As Frédérique lies dead on her kitchen table at the hands of Christophe, police try to piece together the events that led to the gruesome killing. Frédérique’s teenage daughter narrates the tragic tale of love gone wrong.
Review by Kevin Vu: Though it possesses the voice of a notorious auteur, “Perfect Love” is one of Catherine Breillat’s lesser works. Despite being her sixth feature, the film seems like an early and minor effort, containing recurring elements explored in more accomplished films (e.g. “Fat Girl” and “Romance”), not to mention the sex and flesh that marries her reputation with vulgarity and controversy.
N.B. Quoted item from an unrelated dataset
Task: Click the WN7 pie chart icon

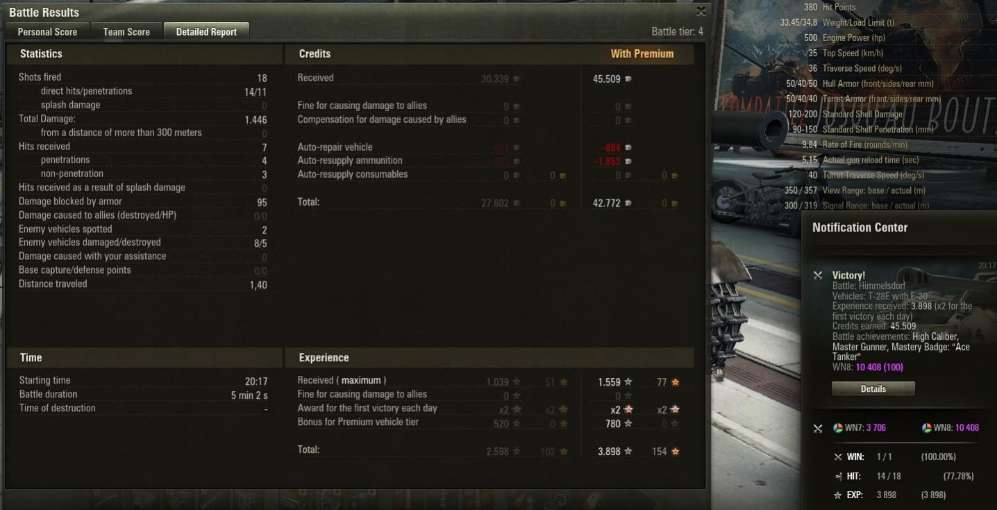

Although Breillat has since found alternative outlets for her provocation and feminine rage, such as costume drama and fairytale, she has always challenged the conventional notions of sex using facets of the human body and soul that she strips bare – figuratively and literally. The plot here is not a matter of boy meets girl, and it never is for Breillat as she continues to reveal human depravity through sexuality.
The romance in “Perfect Love” involves Frédérique (Isabelle Renauld), an aging career woman and mother of two, and twenty-something playboy Christophe (Francis Renaud). Like the female half of the May-December romance we see in “Brief Crossing,” Frédérique clearly possesses more life experience than her young lover. Their emotional and generational gap soon has male and female, boy and woman, jockeying for control and dominance. Thanks to the film’s meandering narrative of jealousy, quarrels, and fucking, we know that this “perfect love” will prove tragic, as one of them will die at the hands of the other. Cunningly, and rather uncharacteristically, Breillat tucks the hard-ons, genitalia, and bondage fantasies away into her subconscious, opting for a tragic love story inhabiting a more tame, bourgeois terrain.
Her extreme vision is less externalized and rather subdued here. Yet to recognize Breillat as a mere provocateur, one who paints her fortunes with sperm and anatomy, belies her skill at exposing love and sexuality as an issue of male dominance and female identity. “Perfect Love” remains steeped in the director’s carnal psychology as she offers insight into these ill-fated lovers. But compared to Breillat’s stronger female protagonists, Frédérique is an uninvolving and sketchy (and mostly clothed!) person. Nevertheless, she proves to be a cold woman with unsown wild oats, one who cannot afford to lose Christophe. She’s unable to stand the possibility of him finding happiness without her. Their age gap inspires insecurity and a need for him to retain control of his masculinity as Frédérique ridicules his sexual incompetency throughout. Their emotional bile is best represented by the film’s cathartic climax, when Frédérique is raped and then sodomized with a broomstick by Christophe.
Ever the unforgiving feminist, Breillat finds sexual ugliness in the male gender as she once again displays patriarchal domination, the throbbing penis a tool of oppression. She fills her final frames with haunting images of flesh subjected to penetration and defilement, of woman becoming both subject and object. But in Breillat’s bizarre light, both man and woman are victim here, as the false notion of ‘perfect love’ results in mutual destruction. The movie has the underdeveloped yet fearless impact of a cinematic radical sharpening her knife. Unfortunately, though Breillat’s raw themes are intact, “Perfect Love” never gains a clear sense of identity beyond its hollow melodrama or its visceral unpleasantness, since the filmmaker’s ambitions are mottled and distant at best
Last Word: As a different approach to gender and sexual politics, “Perfect Love” is almost as pointed and philosophically brutal as Breillat’s greater achievements. But the film is second-tier due to an unchallenging narrative that undermines the director’s true strengths.